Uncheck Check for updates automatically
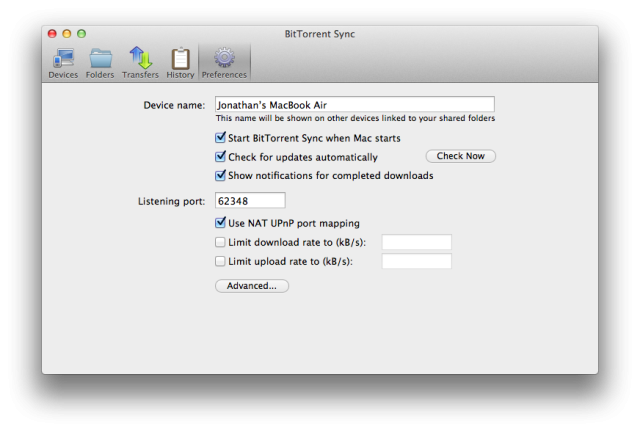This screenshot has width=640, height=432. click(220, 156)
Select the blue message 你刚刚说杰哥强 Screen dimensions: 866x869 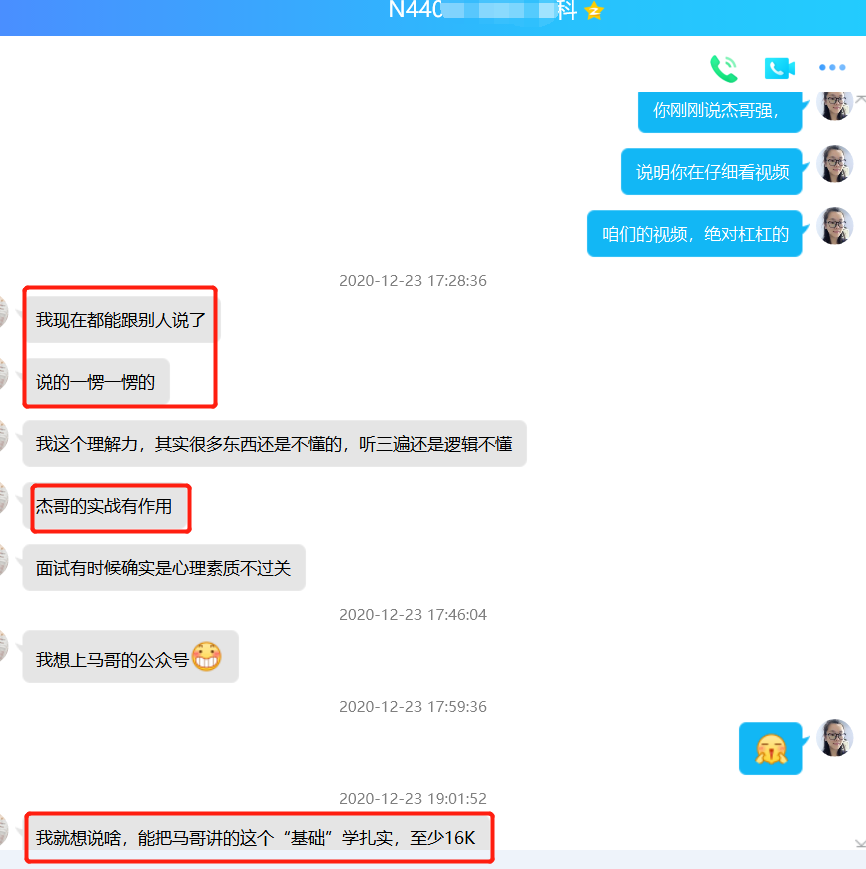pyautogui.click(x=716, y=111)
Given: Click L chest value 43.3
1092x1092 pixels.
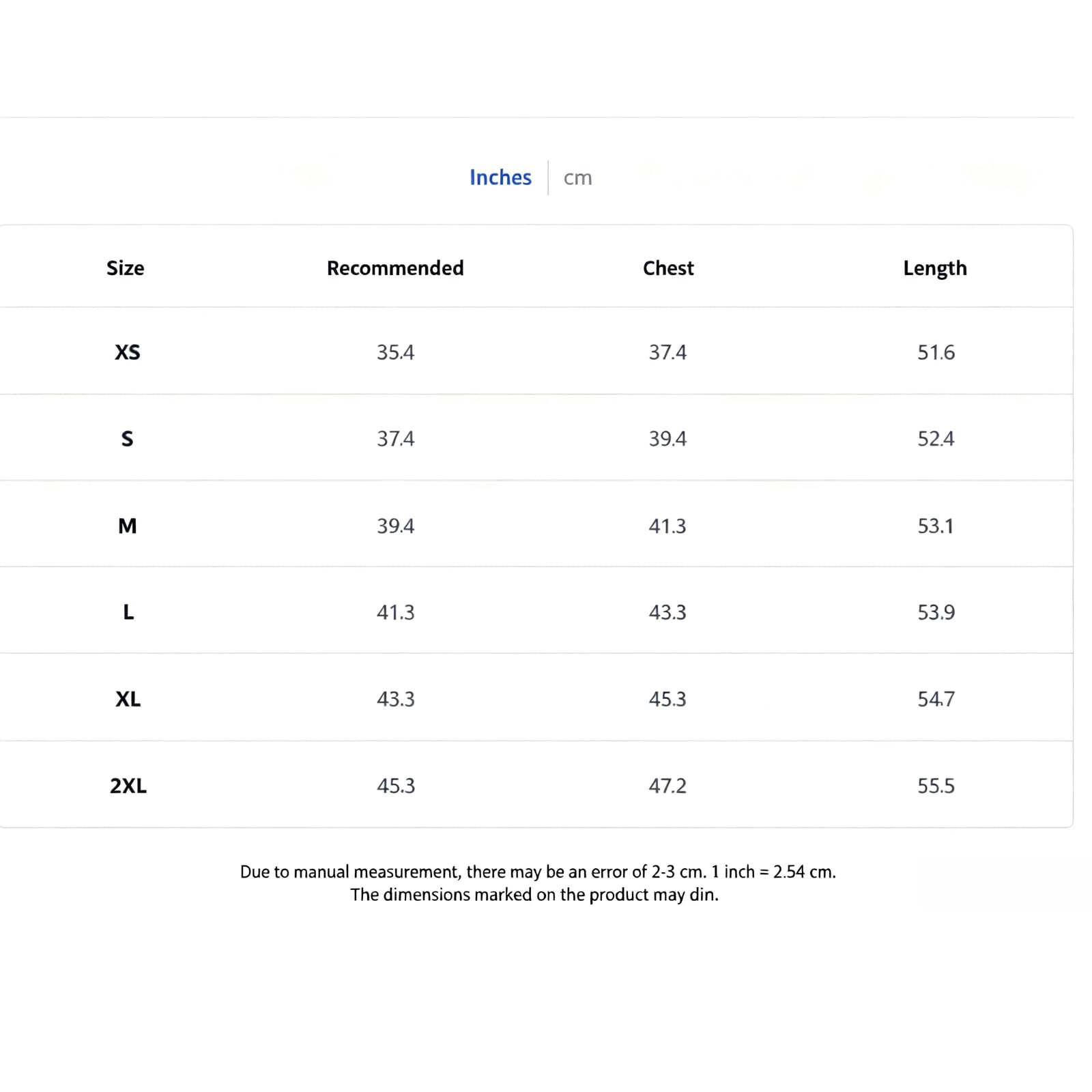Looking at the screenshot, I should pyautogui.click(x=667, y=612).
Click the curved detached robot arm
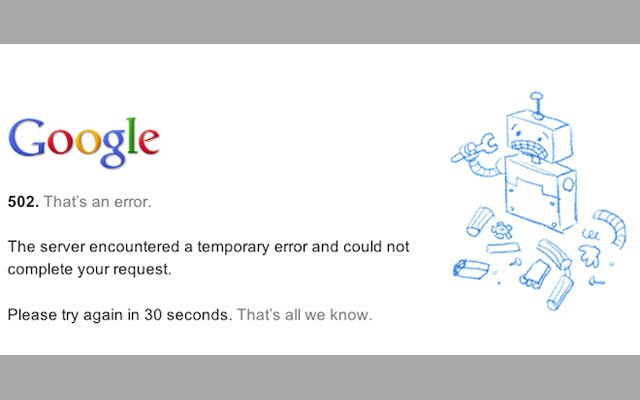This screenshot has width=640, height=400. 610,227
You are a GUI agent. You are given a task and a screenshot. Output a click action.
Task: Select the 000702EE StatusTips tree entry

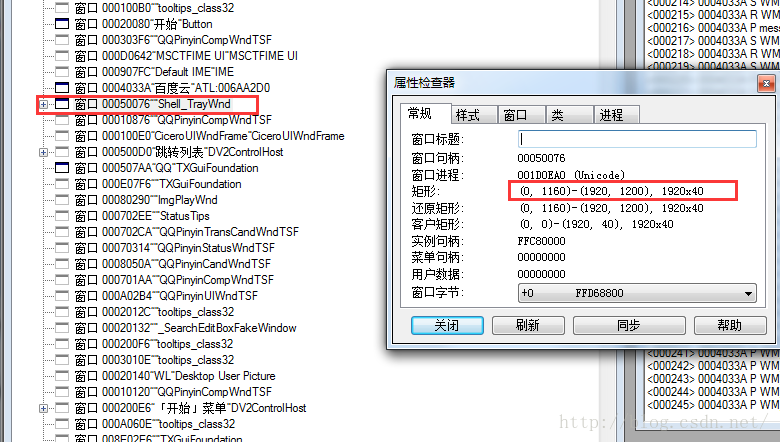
******
Task description
With the pictures left out, copy exactly the lines above from the line containing "Click the curved detached robot arm" through the last line of the entries.

The answer
Click the curved detached robot arm
This screenshot has width=640, height=400. 610,227
You are a GUI agent. You are given a task and a screenshot. Output a click action.
Task: Select the 000702EE StatusTips tree entry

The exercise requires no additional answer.